The Art of Socialisation!
It's a curious thing those traditions. So slyly hidden in the deepest roots of our society. Each generation sheds them like unwanted skin and thus they seep deeper inside our invisible pores. Buried but never dead.
Anyway raise hands if you love stories? *raises both hands ( that's how democracy works right)*
Let's have one right here then. Let us be another soul for however many seconds this will take for you to read this. Let's achieve transcendence *DRUMROLL*
"When I moved to London I loved it, I loved how all I had to do was to go out on the street to witness the entire globe. People come from everywhere to live here and freeze :P I digress the story is not about London but just something that struck me one night.
So on that one night me and my husband were discussing plans to meet the mamu's family. And I was like please remind me tomorrow to call them and let them know we are coming. And he was like why would you wanna do that. She'll cook a hundred dishes for you. I had no choice but to agree 'Darn you are right '. And that's where the story ends and the preaching starts my friends. ;)
When we were kids remember how we used to check the time we had known each other, the suitability of relationship (in case we were related), equality of status and all that stuff before we even considered extending our hand of friendship?
I have fond memories of going to visit my cousins and we would first have a six course meal to get to know each other and spend time with each other. The day would begin with the urgency to get dressed. We'd take hours deciding which dress looked good on us and then another couple of hours applying the right make-up with it. I still feel nostalgic remembering my parents trying to make us hurry up so that we could at least be two hours within time. When we finally got there we'd sit and flaunt our pretty little dresses and get lovely compliments. We'd spend quality time gently nibbling at the end of a fruit salad while ignoring the scrumptious fried chicken because it was unhealthy. Our hosts would run to and fro. The women and girls mostly to the kitchen and back making sure the tables were laden everyone was not just served but insisted personally by them to help themselves. And the male members of the host family would be sitting around starting fascinating socio-political discussions, occasionally helping to serve. We'd have small talk. We'd ask each other where we studied and always the favorite compliment 'Oh my! that dress is so pretty. Where did you get it?' or 'That's delicious. I'd love to have the recipe '. Then tea would be served with more snacks and we would say 'Oh why did you bother so much?' and the hosts would say 'Oh its nothing just an excuse to sit together and spend quality time'.
Who could say no to that? Tea would lead to the second level of conversation.
'So how are things with you?'
'Oh you know how life is. Nothing new really. Except my dad just bought a new mercedes'
'Here have some more cake'
'Oh no I'm full. How's your phone holding up?'
'Well I suppose it does its function.'
'You totally need a smart phone dude like totally'
Plus there was the part about being nice to any new guests other than the regular. The all embracing cycle of formal introductions and initiations into circles.
Ok my patience just officially expired. Imagine if we had childhoods like that. I would die. I TOTALLY WOULD. The whole point of having family i.e. close family is to have people who can skip the formalities and just have fun around each other. Scream at them, yell at them. Throw 'andey aaloo tamator' at them. Ok that was a little extreme but you get the point. Cook together, clean up together make a mess together: that's what cousins are for right? Why do we have to lose that when we grow up into 'adulthood'.

□ □ □

### TASKS TO PERFORM
**1.** In the post on socialization, copy the passage from "Anyway raise hands" to "me one night." word for word.
**2.** According to the post on socialization, what did the guests nibble at while ignoring the fried chicken?

□ □ □

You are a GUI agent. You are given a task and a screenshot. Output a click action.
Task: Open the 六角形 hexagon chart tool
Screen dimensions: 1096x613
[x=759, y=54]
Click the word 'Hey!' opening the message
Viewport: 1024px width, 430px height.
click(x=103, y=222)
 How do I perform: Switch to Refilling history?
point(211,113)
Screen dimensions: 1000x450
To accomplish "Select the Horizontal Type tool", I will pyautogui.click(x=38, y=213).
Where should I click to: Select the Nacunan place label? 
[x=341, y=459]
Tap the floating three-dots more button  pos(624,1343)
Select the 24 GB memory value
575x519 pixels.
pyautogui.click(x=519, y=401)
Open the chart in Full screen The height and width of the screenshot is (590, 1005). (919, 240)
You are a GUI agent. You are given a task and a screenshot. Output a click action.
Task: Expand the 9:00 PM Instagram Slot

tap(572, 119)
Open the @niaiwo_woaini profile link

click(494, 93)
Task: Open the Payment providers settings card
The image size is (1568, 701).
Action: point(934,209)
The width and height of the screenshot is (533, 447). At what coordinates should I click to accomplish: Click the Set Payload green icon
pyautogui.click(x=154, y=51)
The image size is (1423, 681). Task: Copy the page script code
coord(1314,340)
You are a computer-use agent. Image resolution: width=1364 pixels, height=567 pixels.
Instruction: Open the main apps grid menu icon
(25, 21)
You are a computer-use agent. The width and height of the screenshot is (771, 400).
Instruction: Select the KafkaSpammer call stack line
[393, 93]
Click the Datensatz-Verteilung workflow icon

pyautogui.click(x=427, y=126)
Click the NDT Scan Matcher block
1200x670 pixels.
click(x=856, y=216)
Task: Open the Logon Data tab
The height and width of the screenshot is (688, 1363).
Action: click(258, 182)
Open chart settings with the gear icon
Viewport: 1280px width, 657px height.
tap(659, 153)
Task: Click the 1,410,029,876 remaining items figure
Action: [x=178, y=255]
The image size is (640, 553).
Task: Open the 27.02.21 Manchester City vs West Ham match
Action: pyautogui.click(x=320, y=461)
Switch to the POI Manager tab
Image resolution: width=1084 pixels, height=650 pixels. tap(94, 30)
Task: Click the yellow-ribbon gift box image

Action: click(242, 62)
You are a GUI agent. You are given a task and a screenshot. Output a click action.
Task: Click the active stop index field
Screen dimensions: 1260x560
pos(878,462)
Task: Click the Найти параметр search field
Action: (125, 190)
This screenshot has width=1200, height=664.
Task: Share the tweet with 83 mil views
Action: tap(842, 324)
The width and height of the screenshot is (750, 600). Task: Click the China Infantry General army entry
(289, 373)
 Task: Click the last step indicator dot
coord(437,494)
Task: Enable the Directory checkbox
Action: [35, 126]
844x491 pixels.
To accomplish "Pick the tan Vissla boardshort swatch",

□ □ □

### TASK-BY-TASK RESULTS
**1.**
Anyway raise hands if you love stories? *raises both hands ( that's how democracy works right)*
Let's have one right here then. Let us be another soul for however many seconds this will take for you to read this. Let's achieve transcendence *DRUMROLL*
"When I moved to London I loved it, I loved how all I had to do was to go out on the street to witness the entire globe. People come from everywhere to live here and freeze :P I digress the story is not about London but just something that struck me one night.

**2.** The end of a fruit salad.